## The task
Count the lines in the rows below that contain the string "Click", treating case as significant. Return only the number.

## Material to process
......

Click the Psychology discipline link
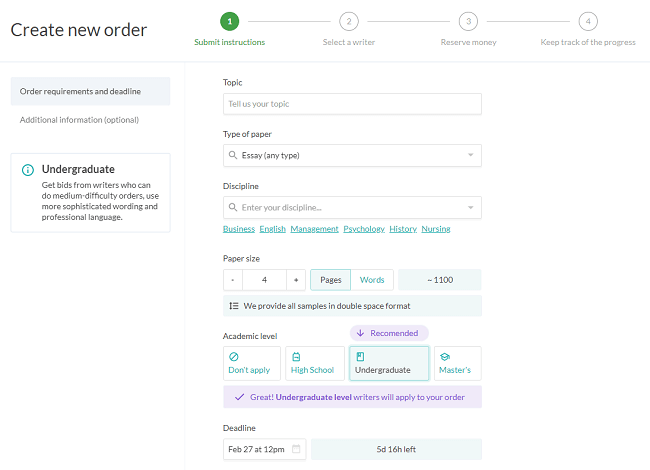Screen dimensions: 650x470 point(364,229)
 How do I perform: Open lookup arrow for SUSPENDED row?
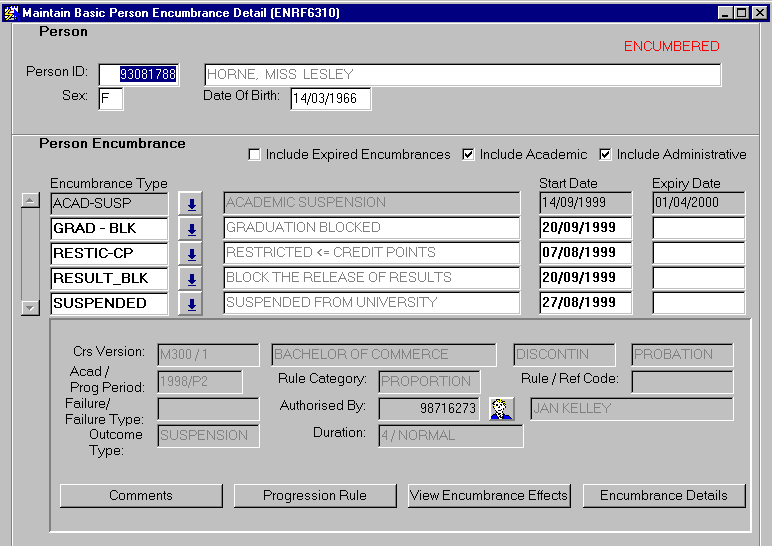[x=190, y=303]
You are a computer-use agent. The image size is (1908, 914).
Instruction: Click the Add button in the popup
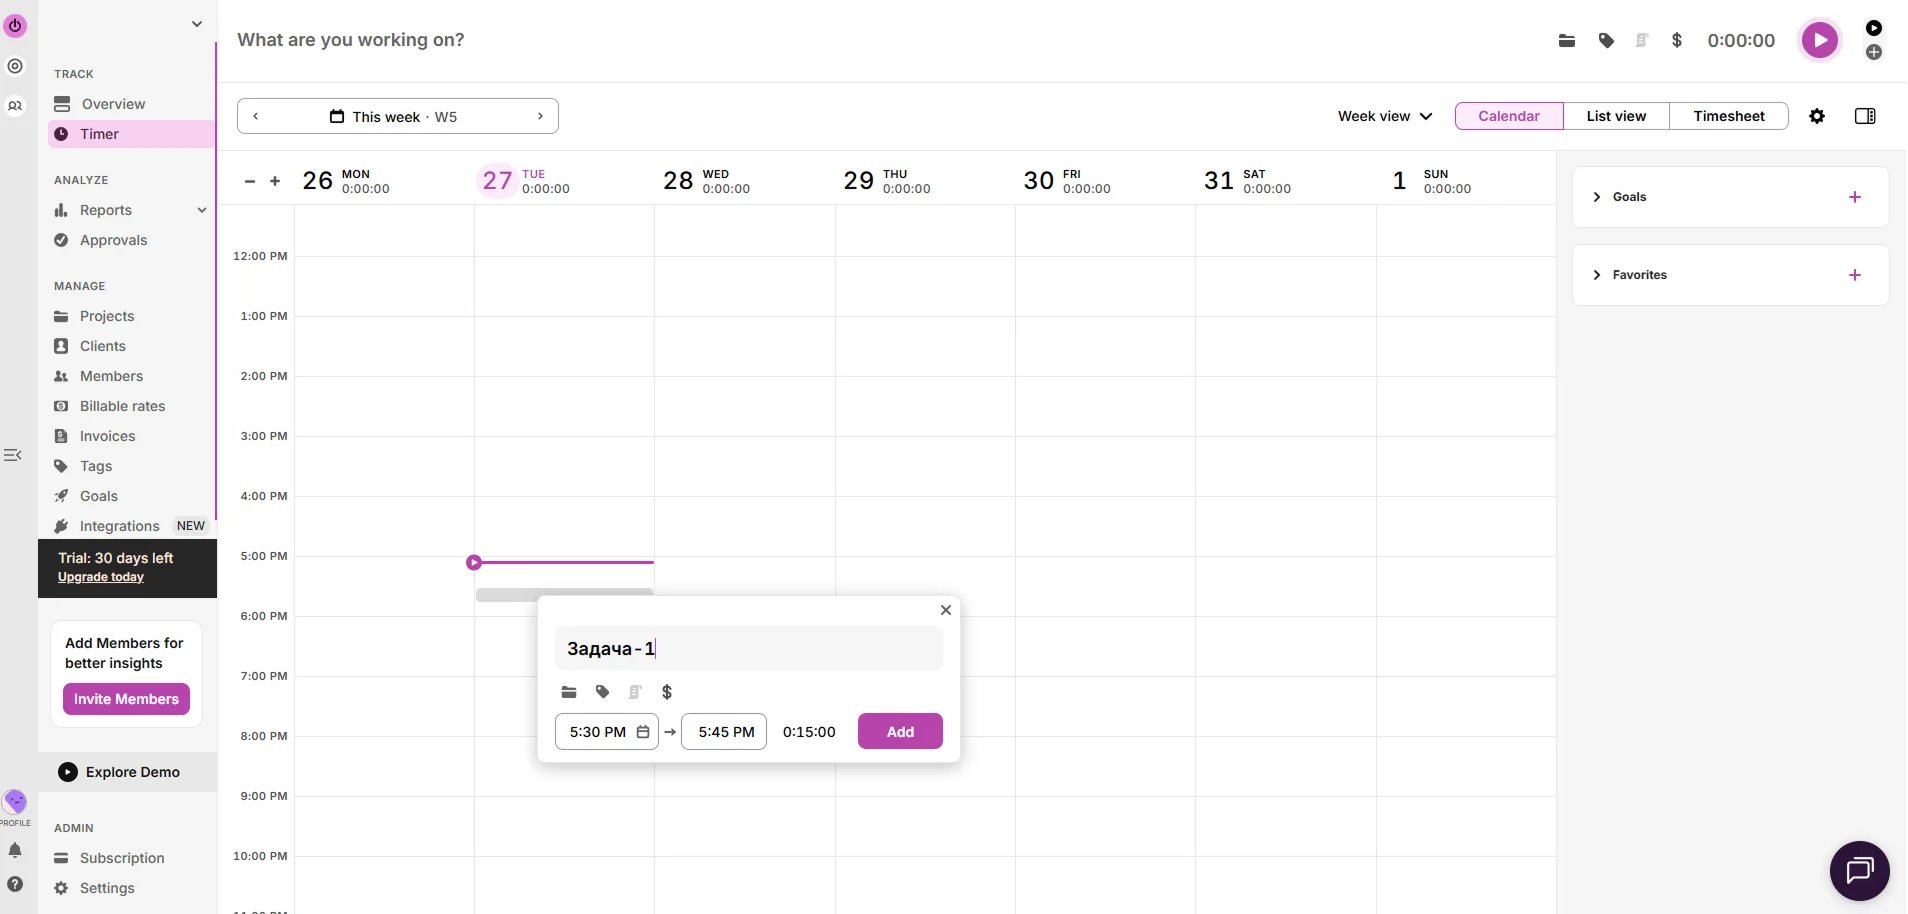(x=900, y=732)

......

## Completed task
2